(urth) Like a good Neighbor

Gerry Quinn gerry at bindweed.com
Wed Nov 23 07:30:07 PST 2011



From: David Stockhoff 
> On 11/22/2011 8:29 AM, Gerry Quinn wrote:
> > *From:* David Stockhoff <mailto:dstockhoff at verizon.net>
> > *> Gerry Quinn*
> > *>>David Stockhoff*
> > > > >We apparently disagree, but Seawrack clearly knows corpses when 
> > she sees
> > > > >them.
> > > >She knows they don’t move if you stick a fork in them. I don’t know
> > > >how you deduce she knows much more than that. She didn’t get close
> > > >enough to Horn to try him out.
> > > >There’s no evidence that she has some special corpse-identification
> > > >ability.
> >> What, because it's not listed next to her name in the character list?
> > Remember what I said about silly sarcasm? That’s an example. Tell me 
> > how you know she has that ability.

> Gerry, no sarcasm is silly if it gets an extremely stubborn person to 
> pay a tiny bit of attention. Seawrack tells us. Read the text you adore 
> so much. And by the way, YOU invented "special corpse-identification 
> ability" just to be a sarcastic prick. I make no argument for its 
> specialness---the bar is much lower than you pretend.
She tells us she has that ability?  I remember her telling us that Horn was dead, and apparently being wrong.  I don’t remember her saying she has the ability to unerringly tell when somebody is dead, from twenty feet.  
I wasn’t being sarcastic when I referred to a ‘special corpse-identification ability’.  I was paraphrasing your assertion that  she “clearly knows corpses when she sees them” in the context of the situation in which she supposedly knew (and was, at least ostensibly, proved completely wrong).

> > > >> > You've been going on about Faerie. Everyone agrees they like trees
> > > >> > (Mark thinks they ARE trees). The Neighbours seem to live in an
> > > >> > adjacent dimension. They have eight limbs. Is your question 
> > serious?
> > >
> > >> > Where is the evidence that people who hang with fairies like 
> > trees, see
> > >> > other dimensions, and feel like limbs are missing? The page numbers
> > >> > don't need to be in BSS. I have read about Faerie from age 7 through
> > >> > graduate school and these are not familiar to me. Show me.
>
> > >> Who cares about fairies? We’re talking about Neighbours, not fairies.
> > >> Maybe they have some things in common, but we only know those from our
> > >> knowledge of the Neighbours anyway. The trees, the other dimensions,
> > >> the extra limbs – these are Neighbour associations. You think Horn has
> > >> acquired a Neighbour soul – you’d expect any changes in his psyche to
> > >> fit with what we know of Neighbours.
> > >> And the changes don’t seem to fit fairies much anyway, if it matters.
>
> > >You've completely backed away abandoned any pretense of discussion on
> > >that point. You've left all questions unanswered and just repeat
> > >yourself. You know nothing of the Neighbors.

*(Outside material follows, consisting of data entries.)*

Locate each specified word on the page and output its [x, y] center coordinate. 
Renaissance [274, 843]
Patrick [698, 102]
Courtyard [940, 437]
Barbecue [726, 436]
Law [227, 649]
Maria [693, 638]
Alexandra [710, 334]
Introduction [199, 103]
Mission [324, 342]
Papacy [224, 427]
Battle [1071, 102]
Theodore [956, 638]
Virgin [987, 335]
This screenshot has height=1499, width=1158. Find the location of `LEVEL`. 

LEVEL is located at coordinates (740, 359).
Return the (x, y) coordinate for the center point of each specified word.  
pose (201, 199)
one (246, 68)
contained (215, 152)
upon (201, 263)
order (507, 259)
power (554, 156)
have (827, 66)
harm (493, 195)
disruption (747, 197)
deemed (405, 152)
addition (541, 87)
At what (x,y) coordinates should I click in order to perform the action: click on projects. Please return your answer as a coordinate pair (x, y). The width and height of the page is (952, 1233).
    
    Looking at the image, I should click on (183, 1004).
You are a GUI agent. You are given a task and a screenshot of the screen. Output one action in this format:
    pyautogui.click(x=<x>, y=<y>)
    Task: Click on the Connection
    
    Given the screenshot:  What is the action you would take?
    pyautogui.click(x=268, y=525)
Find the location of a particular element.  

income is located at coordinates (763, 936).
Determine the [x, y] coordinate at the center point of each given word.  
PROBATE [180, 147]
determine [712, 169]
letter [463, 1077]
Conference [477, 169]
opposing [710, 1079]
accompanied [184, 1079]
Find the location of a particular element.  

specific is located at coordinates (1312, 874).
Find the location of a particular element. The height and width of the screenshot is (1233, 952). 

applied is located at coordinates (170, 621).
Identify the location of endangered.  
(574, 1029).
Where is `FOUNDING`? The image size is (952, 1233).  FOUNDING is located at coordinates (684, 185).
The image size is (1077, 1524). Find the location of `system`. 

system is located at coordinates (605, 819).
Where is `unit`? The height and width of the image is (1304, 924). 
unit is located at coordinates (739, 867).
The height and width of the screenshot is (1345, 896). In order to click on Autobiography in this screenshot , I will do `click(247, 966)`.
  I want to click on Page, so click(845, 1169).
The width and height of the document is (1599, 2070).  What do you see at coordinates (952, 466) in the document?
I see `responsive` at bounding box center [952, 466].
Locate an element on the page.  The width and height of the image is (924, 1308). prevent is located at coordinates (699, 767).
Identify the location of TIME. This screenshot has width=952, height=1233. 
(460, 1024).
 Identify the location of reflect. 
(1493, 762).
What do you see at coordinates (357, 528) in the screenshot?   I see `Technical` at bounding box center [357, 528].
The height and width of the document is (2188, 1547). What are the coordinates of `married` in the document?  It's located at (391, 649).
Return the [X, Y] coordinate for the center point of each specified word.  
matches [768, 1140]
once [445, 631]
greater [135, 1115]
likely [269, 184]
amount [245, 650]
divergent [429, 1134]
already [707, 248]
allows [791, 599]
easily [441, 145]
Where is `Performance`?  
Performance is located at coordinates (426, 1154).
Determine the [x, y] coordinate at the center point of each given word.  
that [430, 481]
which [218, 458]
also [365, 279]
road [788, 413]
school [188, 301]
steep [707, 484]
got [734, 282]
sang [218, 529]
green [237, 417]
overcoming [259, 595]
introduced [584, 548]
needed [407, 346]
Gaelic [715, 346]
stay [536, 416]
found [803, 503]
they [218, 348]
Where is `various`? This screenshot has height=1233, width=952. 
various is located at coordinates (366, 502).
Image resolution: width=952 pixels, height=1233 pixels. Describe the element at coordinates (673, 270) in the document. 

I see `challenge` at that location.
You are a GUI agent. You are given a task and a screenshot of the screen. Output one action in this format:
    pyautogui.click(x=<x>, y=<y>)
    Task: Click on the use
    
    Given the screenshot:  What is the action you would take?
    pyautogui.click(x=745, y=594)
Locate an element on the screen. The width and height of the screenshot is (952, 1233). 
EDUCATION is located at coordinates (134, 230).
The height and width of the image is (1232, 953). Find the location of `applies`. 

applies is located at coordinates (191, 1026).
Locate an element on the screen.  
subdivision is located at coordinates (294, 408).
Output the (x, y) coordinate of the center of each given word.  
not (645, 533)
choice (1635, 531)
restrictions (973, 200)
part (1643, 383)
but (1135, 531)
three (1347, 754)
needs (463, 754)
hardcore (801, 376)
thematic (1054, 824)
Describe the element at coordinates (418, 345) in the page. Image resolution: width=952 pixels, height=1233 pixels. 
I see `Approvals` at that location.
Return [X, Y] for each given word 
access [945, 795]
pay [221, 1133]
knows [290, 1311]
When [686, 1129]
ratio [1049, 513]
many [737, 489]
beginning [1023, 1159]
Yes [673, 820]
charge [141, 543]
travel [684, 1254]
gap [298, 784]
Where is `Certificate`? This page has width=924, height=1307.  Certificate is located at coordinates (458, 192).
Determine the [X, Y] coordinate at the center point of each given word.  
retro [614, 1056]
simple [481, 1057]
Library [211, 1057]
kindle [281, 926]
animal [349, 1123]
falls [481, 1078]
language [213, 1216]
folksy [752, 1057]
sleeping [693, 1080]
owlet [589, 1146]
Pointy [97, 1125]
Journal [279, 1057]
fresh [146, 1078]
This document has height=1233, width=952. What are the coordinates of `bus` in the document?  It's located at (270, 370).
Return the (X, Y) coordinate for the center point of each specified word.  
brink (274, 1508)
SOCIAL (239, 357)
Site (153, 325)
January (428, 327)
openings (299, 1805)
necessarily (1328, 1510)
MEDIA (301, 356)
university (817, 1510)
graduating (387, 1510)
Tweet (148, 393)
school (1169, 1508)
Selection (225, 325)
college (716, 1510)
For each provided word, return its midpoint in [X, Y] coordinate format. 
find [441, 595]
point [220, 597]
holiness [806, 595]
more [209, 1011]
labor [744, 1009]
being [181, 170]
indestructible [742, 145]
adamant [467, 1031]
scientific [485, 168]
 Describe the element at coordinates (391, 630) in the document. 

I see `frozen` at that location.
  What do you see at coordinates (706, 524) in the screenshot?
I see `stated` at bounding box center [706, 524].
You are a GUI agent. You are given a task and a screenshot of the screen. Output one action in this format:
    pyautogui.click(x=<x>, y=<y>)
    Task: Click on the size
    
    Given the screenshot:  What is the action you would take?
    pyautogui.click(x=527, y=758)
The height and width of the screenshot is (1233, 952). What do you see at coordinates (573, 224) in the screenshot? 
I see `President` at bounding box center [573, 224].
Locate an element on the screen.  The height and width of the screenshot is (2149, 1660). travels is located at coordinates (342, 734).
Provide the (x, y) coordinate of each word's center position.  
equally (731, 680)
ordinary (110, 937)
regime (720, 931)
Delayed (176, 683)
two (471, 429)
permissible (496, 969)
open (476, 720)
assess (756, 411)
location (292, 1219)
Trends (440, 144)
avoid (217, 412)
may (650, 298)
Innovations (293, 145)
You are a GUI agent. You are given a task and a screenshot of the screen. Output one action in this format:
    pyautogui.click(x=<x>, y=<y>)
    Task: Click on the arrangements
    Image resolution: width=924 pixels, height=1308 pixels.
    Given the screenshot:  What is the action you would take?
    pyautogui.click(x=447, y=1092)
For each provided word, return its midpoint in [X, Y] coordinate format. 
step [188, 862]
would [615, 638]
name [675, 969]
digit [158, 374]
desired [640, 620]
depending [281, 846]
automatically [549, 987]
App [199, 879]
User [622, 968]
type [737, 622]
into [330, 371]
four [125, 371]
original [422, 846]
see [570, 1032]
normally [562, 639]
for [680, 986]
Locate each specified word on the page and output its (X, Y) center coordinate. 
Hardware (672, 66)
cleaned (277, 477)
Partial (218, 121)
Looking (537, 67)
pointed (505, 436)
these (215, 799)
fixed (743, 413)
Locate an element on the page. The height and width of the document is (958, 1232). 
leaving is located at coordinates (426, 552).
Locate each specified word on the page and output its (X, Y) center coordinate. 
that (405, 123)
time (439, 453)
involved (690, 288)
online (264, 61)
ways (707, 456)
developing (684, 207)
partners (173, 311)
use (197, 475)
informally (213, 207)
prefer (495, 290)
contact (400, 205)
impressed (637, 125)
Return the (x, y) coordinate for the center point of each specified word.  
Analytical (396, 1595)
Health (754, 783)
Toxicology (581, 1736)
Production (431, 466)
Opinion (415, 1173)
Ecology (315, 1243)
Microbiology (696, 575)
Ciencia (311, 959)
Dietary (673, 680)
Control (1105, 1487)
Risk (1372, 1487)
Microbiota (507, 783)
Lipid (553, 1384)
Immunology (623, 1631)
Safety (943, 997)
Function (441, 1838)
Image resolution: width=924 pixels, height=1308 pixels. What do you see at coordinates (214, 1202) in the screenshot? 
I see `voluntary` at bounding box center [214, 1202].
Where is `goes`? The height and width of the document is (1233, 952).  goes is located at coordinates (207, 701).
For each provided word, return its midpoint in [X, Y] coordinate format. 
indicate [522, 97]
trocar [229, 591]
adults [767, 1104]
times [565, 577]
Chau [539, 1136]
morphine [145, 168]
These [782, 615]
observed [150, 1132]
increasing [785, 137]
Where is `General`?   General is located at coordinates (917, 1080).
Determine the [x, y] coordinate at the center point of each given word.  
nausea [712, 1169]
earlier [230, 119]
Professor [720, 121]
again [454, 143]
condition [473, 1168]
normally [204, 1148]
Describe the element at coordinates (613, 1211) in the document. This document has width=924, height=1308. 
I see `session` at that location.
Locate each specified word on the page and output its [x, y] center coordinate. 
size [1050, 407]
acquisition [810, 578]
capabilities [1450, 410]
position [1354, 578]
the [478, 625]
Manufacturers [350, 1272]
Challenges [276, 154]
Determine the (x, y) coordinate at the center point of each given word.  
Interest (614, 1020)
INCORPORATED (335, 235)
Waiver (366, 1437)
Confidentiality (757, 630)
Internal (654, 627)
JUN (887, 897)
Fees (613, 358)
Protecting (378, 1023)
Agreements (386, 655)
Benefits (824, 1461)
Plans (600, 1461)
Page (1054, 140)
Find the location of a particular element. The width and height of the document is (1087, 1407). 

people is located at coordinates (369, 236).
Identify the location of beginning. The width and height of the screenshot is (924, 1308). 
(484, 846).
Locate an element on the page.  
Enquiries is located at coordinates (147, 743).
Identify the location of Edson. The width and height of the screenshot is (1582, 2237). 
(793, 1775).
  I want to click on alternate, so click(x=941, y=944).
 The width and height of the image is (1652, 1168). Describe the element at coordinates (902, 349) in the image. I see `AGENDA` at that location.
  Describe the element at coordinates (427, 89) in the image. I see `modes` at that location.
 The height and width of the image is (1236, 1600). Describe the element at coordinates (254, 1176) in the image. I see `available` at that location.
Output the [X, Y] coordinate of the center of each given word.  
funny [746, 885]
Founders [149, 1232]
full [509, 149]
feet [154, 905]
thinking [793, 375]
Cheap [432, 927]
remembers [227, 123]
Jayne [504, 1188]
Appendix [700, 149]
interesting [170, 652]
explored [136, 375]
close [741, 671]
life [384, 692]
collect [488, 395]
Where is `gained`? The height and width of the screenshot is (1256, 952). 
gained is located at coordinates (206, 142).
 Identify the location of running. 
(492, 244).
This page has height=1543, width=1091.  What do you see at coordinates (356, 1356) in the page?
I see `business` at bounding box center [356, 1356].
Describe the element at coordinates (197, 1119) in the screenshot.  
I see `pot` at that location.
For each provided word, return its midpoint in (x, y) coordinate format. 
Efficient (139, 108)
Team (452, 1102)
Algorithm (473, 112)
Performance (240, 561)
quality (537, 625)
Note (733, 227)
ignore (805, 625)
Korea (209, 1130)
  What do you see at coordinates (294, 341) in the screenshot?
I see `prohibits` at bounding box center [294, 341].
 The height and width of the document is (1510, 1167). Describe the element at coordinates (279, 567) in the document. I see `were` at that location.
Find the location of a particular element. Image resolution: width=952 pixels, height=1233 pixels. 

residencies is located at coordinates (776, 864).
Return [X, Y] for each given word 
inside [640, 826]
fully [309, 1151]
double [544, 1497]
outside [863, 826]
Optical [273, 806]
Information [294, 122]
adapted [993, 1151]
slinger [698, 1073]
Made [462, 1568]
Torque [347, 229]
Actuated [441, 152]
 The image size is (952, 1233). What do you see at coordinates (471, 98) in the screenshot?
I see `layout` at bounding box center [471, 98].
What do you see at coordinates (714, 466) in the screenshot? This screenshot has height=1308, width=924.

> > You’re making yourself look silly now. It’s one thing to say the 
> > Neighbours have some Faerie-like aspects. It’s another to refuse to 
> > discuss them unless I pretend they are not Neighbours but fairies.

> YOU are refusing to discuss the text. As usual. Because you have no idea 
> how X can "be" Y and yet not "be" Y in a work of fiction. I can't help 
> you there.

You are really getting off on Lee’s latest mantra about how two plus two can really be five.  There are Neighbours in the books, not fairies.  If they share certain characteristics with fairies like interdimensionality and an affinity for trees, well and good.  I’ll discuss those characteristics in context.  I will also mention characteristics they don’t share with most fairies, like having eight limbs (yes, there are probably some eight-legged goblins in legend somewhere, but does that get us anywhere?:).

Very well then.  Fairies have wings.  Horn doesn’t feel he is missing his wings either.


>> > > Wasn’t that much later, after further encounters with the Neighbours?
> > >> [And he was trailblazing through Blue, not Faerie. There are no
>> >> indications he ever went to Faerie. That applies to the Neighbours’
> > > > dimension too, which may be analogous in some ways to Faerie but does
> > > > not appear identical.]
>
> > > We've already learned you know nothing of Faerie.
> > Where did we learn that? And if it were true, why would it matter?

> Books, books, books, my friend. Read them and come back to the 
> discussion you have fled because the big kids are using concepts you 
> don't understand.

The only word that has any application there is “kids”.